> **Task statement**
Within the data below, count every line that includes "width" and report the total alone.

[Source material — start]

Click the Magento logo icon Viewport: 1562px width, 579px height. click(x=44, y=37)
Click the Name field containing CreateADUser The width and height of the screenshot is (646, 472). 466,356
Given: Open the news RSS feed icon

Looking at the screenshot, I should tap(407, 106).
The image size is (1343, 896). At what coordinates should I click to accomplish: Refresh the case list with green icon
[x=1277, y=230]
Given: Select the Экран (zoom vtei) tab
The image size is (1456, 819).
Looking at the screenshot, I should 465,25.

[Source material — finish]
[Source material — start]

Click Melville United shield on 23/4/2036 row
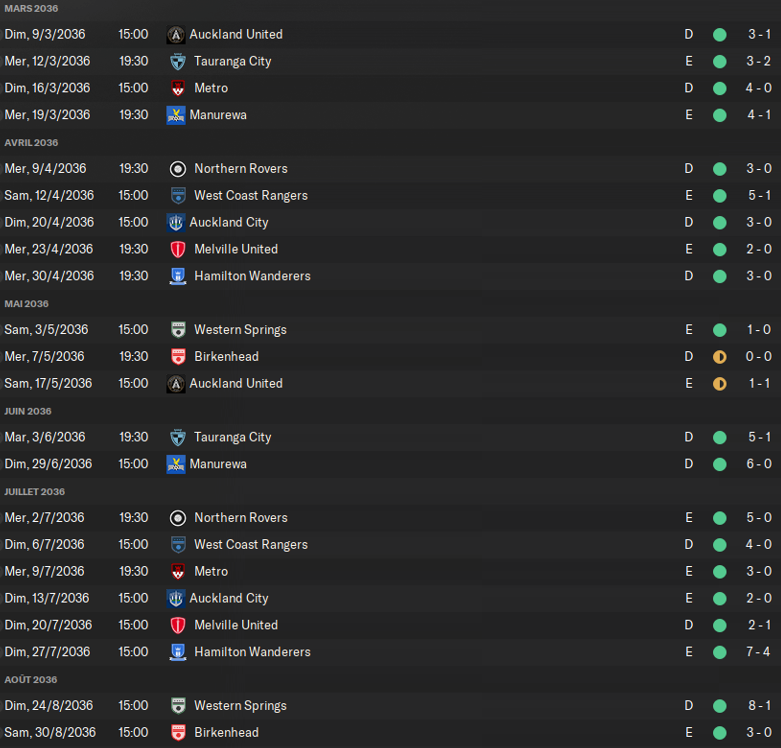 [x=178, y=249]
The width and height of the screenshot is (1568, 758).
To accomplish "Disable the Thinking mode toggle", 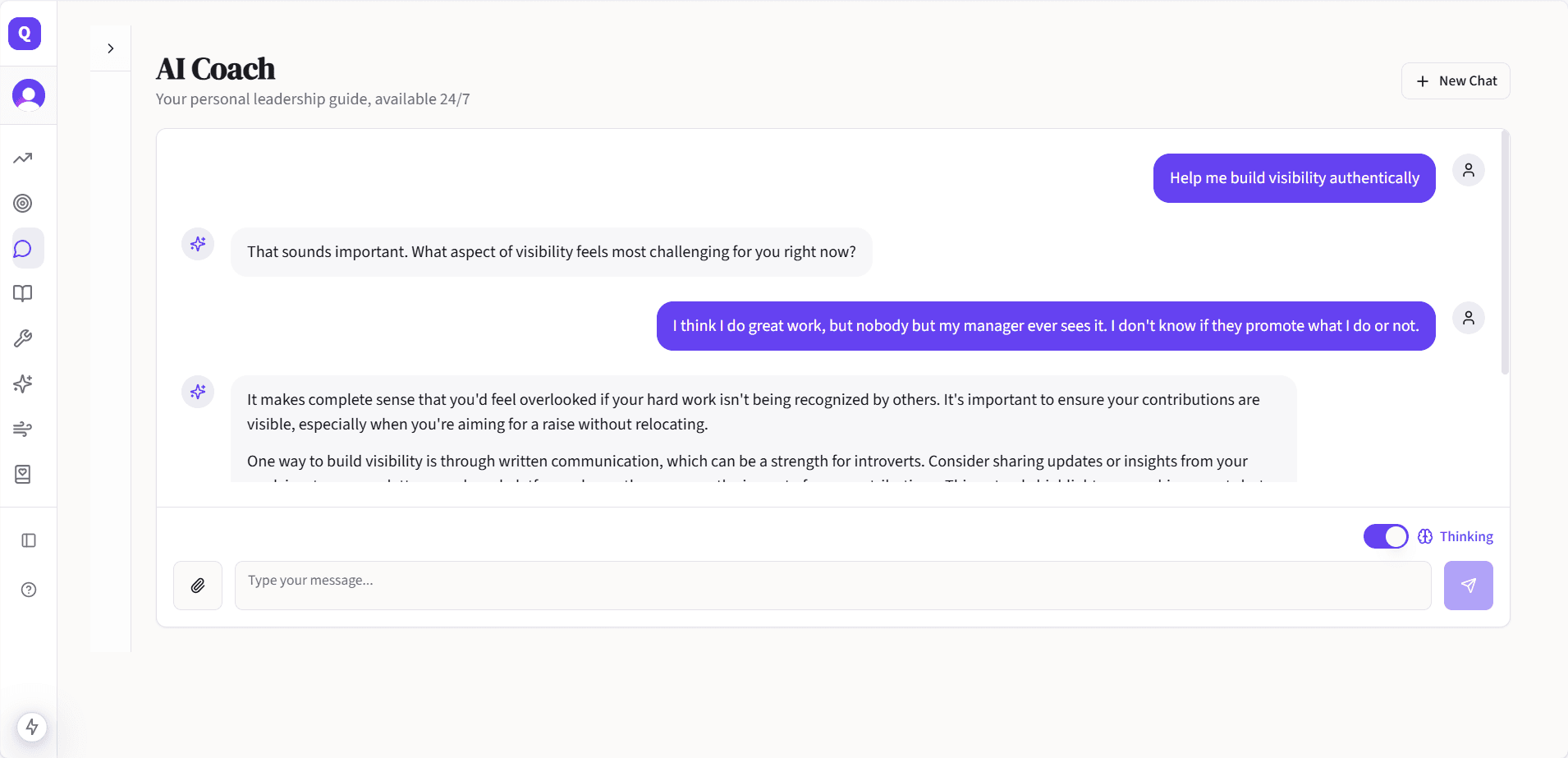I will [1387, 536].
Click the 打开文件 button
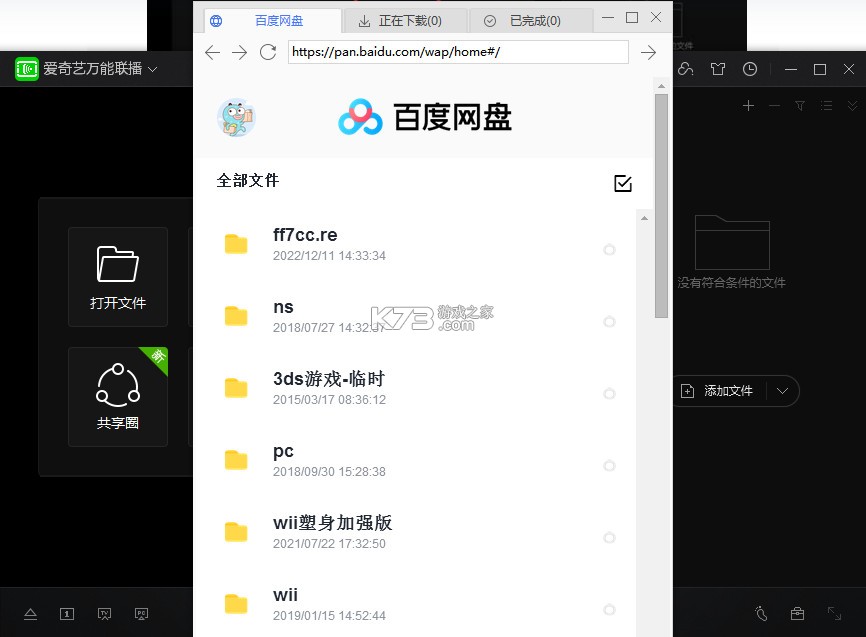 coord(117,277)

[Source material — finish]

> **Response**
3